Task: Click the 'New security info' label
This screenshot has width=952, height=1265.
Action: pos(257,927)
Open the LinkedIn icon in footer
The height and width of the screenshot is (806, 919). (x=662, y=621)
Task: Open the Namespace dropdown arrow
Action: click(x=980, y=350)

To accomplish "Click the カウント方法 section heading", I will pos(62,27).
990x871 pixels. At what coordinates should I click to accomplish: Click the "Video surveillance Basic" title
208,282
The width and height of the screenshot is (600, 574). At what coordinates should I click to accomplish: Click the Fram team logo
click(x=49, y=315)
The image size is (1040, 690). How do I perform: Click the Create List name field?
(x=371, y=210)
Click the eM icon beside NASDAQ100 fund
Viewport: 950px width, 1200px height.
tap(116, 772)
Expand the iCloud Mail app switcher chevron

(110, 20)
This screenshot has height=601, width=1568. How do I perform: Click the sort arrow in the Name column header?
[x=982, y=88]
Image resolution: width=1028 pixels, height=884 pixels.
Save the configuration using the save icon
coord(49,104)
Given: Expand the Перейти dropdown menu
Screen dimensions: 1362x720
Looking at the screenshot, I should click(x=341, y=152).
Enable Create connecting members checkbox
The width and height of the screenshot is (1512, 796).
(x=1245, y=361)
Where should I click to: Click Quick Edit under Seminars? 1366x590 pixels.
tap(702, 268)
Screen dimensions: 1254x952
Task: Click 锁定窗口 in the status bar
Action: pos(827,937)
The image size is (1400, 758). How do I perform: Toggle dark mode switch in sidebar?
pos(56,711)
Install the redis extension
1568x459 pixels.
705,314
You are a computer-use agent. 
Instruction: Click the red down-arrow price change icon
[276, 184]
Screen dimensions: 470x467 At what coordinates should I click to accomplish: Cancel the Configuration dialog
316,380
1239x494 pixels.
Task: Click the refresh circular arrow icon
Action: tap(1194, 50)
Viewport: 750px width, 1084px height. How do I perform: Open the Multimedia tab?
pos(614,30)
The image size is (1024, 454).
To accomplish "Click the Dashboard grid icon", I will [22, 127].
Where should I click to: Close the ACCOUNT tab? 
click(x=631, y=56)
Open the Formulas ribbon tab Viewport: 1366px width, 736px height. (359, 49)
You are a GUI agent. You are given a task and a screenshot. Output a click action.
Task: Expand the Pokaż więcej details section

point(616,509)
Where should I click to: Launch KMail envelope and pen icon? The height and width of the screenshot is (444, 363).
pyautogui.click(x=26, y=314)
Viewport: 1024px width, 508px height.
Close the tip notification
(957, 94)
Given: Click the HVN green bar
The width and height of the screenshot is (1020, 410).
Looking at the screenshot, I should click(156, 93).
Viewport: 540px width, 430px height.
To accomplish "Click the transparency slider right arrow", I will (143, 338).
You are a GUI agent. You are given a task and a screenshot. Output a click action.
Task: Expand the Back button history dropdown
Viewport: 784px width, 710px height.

########

-- AIM OF THE EXERCISE --
All of the records should be repeated precisely as written.

-- TASK SOLUTION --
Task: Click the 'New security info' label
This screenshot has width=952, height=1265.
Action: pos(257,927)
Open the LinkedIn icon in footer
The height and width of the screenshot is (806, 919). (x=662, y=621)
Task: Open the Namespace dropdown arrow
Action: click(x=980, y=350)

To accomplish "Click the カウント方法 section heading", I will pos(62,27).
990x871 pixels. At what coordinates should I click to accomplish: Click the "Video surveillance Basic" title
208,282
The width and height of the screenshot is (600, 574). At what coordinates should I click to accomplish: Click the Fram team logo
click(x=49, y=315)
The image size is (1040, 690). How do I perform: Click the Create List name field?
(x=371, y=210)
Click the eM icon beside NASDAQ100 fund
Viewport: 950px width, 1200px height.
tap(116, 772)
Expand the iCloud Mail app switcher chevron

(110, 20)
This screenshot has height=601, width=1568. How do I perform: Click the sort arrow in the Name column header?
[x=982, y=88]
Image resolution: width=1028 pixels, height=884 pixels.
Save the configuration using the save icon
coord(49,104)
Given: Expand the Перейти dropdown menu
Screen dimensions: 1362x720
Looking at the screenshot, I should click(x=341, y=152).
Enable Create connecting members checkbox
The width and height of the screenshot is (1512, 796).
(x=1245, y=361)
Where should I click to: Click Quick Edit under Seminars? 1366x590 pixels.
tap(702, 268)
Screen dimensions: 1254x952
Task: Click 锁定窗口 in the status bar
Action: pos(827,937)
The image size is (1400, 758). How do I perform: Toggle dark mode switch in sidebar?
pos(56,711)
Install the redis extension
1568x459 pixels.
705,314
You are a computer-use agent. 
Instruction: Click the red down-arrow price change icon
[276, 184]
Screen dimensions: 470x467 At what coordinates should I click to accomplish: Cancel the Configuration dialog
316,380
1239x494 pixels.
Task: Click the refresh circular arrow icon
Action: tap(1194, 50)
Viewport: 750px width, 1084px height. How do I perform: Open the Multimedia tab?
pos(614,30)
The image size is (1024, 454).
To accomplish "Click the Dashboard grid icon", I will [22, 127].
Where should I click to: Close the ACCOUNT tab? 
click(x=631, y=56)
Open the Formulas ribbon tab Viewport: 1366px width, 736px height. (359, 49)
You are a GUI agent. You are given a task and a screenshot. Output a click action.
Task: Expand the Pokaż więcej details section

point(616,509)
Where should I click to: Launch KMail envelope and pen icon? The height and width of the screenshot is (444, 363).
pyautogui.click(x=26, y=314)
Viewport: 1024px width, 508px height.
Close the tip notification
(957, 94)
Given: Click the HVN green bar
The width and height of the screenshot is (1020, 410).
Looking at the screenshot, I should click(156, 93).
Viewport: 540px width, 430px height.
To accomplish "Click the transparency slider right arrow", I will (143, 338).
You are a GUI agent. You are given a task and a screenshot. Output a click action.
Task: Expand the Back button history dropdown
Viewport: 784px width, 710px height.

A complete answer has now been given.